Reputation: 4122
I am using Python 3 and Selenium to grab some image links from a website as below:
import sys
import os
from selenium import webdriver
from selenium.webdriver.chrome.options import Options
from selenium.webdriver.common.proxy import Proxy, ProxyType
chrome_options = Options()
chrome_options.add_argument("--headless")
driver = webdriver.Chrome(chrome_options=chrome_options)
driver.get('https://www.sky.com/tv-guide/20200605/4101-1/107/Efe2-364')

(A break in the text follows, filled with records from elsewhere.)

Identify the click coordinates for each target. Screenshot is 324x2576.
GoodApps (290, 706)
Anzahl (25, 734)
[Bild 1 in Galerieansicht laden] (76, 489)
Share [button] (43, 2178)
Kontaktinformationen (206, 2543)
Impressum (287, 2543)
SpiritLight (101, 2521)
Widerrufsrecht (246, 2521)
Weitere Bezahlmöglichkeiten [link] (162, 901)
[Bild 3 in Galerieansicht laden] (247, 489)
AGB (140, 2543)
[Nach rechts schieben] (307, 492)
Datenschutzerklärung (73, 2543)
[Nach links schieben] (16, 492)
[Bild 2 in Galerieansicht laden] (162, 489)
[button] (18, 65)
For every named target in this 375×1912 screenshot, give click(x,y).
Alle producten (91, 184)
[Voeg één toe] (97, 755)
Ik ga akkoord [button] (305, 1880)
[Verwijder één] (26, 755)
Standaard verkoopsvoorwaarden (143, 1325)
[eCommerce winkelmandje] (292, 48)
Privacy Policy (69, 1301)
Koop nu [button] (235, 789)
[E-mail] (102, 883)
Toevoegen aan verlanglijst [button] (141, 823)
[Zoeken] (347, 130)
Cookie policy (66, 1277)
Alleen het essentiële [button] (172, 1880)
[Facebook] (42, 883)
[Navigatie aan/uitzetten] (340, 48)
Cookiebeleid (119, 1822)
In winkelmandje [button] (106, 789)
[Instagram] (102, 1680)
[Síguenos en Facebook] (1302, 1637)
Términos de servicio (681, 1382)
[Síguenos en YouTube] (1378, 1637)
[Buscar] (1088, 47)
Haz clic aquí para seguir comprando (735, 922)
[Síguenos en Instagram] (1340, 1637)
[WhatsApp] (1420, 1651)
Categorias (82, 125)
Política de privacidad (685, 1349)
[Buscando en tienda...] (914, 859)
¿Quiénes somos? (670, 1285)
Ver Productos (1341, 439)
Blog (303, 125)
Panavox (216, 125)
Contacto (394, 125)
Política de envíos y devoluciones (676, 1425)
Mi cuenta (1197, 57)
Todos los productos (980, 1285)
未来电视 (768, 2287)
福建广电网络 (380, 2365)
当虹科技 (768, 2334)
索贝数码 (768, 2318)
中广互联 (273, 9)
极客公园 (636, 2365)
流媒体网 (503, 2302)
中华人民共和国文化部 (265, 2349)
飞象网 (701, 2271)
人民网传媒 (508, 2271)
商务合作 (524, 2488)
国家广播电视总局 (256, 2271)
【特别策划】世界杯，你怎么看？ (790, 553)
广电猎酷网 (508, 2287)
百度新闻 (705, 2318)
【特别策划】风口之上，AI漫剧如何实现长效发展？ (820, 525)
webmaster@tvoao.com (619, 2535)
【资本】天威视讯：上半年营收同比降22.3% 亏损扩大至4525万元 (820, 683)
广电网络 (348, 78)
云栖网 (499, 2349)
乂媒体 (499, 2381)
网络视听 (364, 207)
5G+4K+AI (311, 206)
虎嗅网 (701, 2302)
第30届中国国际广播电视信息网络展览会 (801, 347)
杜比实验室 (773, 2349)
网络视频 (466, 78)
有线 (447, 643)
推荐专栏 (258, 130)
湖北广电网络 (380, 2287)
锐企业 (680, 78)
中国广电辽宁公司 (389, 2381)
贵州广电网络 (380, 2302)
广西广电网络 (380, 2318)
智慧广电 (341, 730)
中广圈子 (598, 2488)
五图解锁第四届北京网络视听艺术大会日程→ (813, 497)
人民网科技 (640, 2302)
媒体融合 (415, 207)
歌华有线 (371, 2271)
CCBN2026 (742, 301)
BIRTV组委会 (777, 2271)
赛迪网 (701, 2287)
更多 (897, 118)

link_xpath = '/html/body/main/div/div[2]/div[2]/div/div/div[2]/div/div[2]/div[1]/div/div/div[2]/div/img'
link_path = driver.find_element_by_xpath(link_xpath).text
print(link_path)
driver.quit()
When parsing this URL you can see the image in question in the middle of the page. When you right click in Google Chrome and inspect element, you can then right click the element itself within Chrome Dev Tools and get the xpath for this image.
All looks in order to me, however when running the above code I get the following error:
Traceback (most recent call last):
File "G:\folder\folder\testfilepy", line 16, in <module>
link_path = driver.find_element_by_xpath(link_xpath).text
File "G:\Python36\lib\site-packages\selenium\webdriver\remote\webdriver.py", line 394, in find_element_by_xpath
return self.find_element(by=By.XPATH, value=xpath)
File "G:\Python36\lib\site-packages\selenium\webdriver\remote\webdriver.py", line 978, in find_element
'value': value})['value']
File "G:\Python36\lib\site-packages\selenium\webdriver\remote\webdriver.py", line 321, in execute
self.error_handler.check_response(response)
File "G:\Python36\lib\site-packages\selenium\webdriver\remote\errorhandler.py", line 242, in check_response
raise exception_class(message, screen, stacktrace)
selenium.common.exceptions.NoSuchElementException: Message: no such element: Unable to locate element: {"method":"xpath","selector":"/html/body/main/div/div[2]/div[2]/div/div/div[2]/div/div[2]/div[1]/div/div/div[2]/div/img"}
(Session info: headless chrome=83.0.4103.61)
Can anyone tell me why Selenium is unable to find the xpath provided?
Upvotes: 1
Views: 749
Reputation: 7563
You have the correct xpath
, but don't use absolute paths, it's very vulnerable to change. Try this relative xpath
: //div[@class="c-bezel programme-content__image"]//img
.
And to achieve you mean, please use .get_attribute("src")
not .text
driver.get('https://www.sky.com/tv-guide/20200605/4101-1/107/Efe2-364')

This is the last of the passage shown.